When Thompson returned to the podium to deliver his speech, it was as if the audience had slid in their chairs closer to the stage to hear more of what he had to say.

Alda learned relatability as a TV program host, converting interviews with scientists into conversations. Thompson earned his communications chops as a politician, which allowed him to become the longest serving governor in the history of Wisconsin. However, limelight isn’t the secret ingredient of relatability. The secret ingredient is a personal commitment to be relatable.

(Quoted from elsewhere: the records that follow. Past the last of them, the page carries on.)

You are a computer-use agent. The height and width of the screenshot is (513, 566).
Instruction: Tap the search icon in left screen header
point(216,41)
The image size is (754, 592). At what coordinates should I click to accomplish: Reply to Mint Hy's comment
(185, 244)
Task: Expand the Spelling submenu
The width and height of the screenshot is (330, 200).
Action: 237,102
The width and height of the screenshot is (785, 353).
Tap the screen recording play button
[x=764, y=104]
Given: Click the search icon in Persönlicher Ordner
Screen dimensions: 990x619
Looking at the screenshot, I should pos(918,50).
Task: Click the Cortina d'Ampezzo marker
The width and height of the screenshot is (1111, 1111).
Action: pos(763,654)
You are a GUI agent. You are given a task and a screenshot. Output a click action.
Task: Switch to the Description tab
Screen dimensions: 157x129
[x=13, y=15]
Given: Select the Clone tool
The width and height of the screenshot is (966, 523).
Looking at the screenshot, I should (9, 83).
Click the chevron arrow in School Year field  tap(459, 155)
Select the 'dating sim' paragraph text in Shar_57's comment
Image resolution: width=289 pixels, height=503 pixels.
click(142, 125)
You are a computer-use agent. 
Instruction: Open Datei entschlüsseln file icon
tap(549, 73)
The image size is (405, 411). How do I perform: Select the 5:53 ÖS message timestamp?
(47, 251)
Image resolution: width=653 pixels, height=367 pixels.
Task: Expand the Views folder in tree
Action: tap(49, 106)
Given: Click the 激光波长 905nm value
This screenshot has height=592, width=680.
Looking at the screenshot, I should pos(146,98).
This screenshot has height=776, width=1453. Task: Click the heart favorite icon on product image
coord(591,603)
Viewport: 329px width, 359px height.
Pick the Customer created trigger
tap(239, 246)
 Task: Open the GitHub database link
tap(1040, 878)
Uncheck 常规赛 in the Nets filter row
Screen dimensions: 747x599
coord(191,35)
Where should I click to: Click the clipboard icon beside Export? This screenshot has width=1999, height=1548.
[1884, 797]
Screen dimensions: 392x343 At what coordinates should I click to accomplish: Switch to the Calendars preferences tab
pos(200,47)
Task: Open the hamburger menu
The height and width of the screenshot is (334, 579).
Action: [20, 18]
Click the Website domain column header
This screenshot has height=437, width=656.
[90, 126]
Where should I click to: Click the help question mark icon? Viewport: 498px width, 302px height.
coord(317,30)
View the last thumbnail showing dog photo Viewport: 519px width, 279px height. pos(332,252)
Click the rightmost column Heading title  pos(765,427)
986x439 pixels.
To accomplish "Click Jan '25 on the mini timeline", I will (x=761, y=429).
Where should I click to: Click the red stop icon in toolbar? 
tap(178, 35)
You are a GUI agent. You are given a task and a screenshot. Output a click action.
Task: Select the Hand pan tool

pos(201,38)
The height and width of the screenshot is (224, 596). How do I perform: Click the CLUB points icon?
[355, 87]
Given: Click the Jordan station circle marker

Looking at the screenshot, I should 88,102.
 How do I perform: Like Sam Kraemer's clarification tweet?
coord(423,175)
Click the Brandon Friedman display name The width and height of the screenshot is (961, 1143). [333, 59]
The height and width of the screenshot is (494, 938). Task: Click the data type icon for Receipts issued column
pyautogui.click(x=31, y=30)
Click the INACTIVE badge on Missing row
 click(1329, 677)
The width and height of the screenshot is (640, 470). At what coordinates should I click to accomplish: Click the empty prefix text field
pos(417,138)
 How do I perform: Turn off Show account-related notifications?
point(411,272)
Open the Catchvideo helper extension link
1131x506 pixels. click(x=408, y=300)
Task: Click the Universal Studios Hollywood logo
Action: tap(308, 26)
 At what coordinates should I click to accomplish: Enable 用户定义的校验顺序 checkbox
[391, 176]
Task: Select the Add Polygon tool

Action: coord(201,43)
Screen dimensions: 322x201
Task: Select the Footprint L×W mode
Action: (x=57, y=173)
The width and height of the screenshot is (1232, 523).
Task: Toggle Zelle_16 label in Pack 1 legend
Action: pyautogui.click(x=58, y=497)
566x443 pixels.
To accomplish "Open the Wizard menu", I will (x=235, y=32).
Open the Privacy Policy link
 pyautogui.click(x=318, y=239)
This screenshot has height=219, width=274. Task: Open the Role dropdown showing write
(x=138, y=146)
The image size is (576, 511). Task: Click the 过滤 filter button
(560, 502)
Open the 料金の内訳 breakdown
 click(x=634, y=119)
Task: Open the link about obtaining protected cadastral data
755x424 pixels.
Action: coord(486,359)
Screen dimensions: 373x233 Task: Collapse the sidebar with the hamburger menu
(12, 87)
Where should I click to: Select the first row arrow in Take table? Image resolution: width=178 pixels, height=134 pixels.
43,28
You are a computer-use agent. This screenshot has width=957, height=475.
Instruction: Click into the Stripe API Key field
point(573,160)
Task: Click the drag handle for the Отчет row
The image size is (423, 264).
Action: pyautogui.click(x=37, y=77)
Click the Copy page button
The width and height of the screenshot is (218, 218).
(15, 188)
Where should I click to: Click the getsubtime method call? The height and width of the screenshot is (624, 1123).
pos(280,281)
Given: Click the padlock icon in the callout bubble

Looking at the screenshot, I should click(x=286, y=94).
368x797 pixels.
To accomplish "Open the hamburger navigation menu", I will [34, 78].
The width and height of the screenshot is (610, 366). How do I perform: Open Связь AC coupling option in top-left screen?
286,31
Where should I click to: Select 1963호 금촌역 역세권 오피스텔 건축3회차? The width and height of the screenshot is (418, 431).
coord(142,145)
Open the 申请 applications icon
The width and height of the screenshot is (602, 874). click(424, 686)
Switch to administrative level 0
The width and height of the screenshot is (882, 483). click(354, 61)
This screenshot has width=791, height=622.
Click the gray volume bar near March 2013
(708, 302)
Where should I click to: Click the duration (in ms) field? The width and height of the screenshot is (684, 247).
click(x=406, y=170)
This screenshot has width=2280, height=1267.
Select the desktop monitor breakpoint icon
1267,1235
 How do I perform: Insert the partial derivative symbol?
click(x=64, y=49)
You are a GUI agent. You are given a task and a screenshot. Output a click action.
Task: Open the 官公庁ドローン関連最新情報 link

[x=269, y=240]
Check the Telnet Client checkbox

As you learn to adjust communication to your audience, Alda says, “It enables a closer connection, a more personal connection, to the person you’re trying to communicate with. And what happens, I think, is that the other person becomes your communicating partner, not the target of your communication.”

There is no failing in improvisation, Alda insists. “It takes a bit of a willingness to leap.”

Adjusting to your audience enables a closer connection, a more personal connection, to the persons you’re trying to communicate with. And what happens is the other persons becomes your communicating partners, not the targets of your communication.

Relatability may be more important now than ever as the nation grows more divided on issues such as guns, abortion and climate change. “Nothing is accomplished by demonizing the other side regardless of who started it,” Alda says. “When you think that we are all Americans and we all want the country to prosper, just because we have different ways of going about it doesn’t mean we have to call each other names. We’re not going to get anything done and we haven’t gotten anything done for years.”

Alda pointed to studies that show students learn more from teachers when they have shared vantage points. “Teaching gets better when the teacher and the student know about the similarities that they have – it’s almost automatic that things happen. Some doors open. A channel opens up.”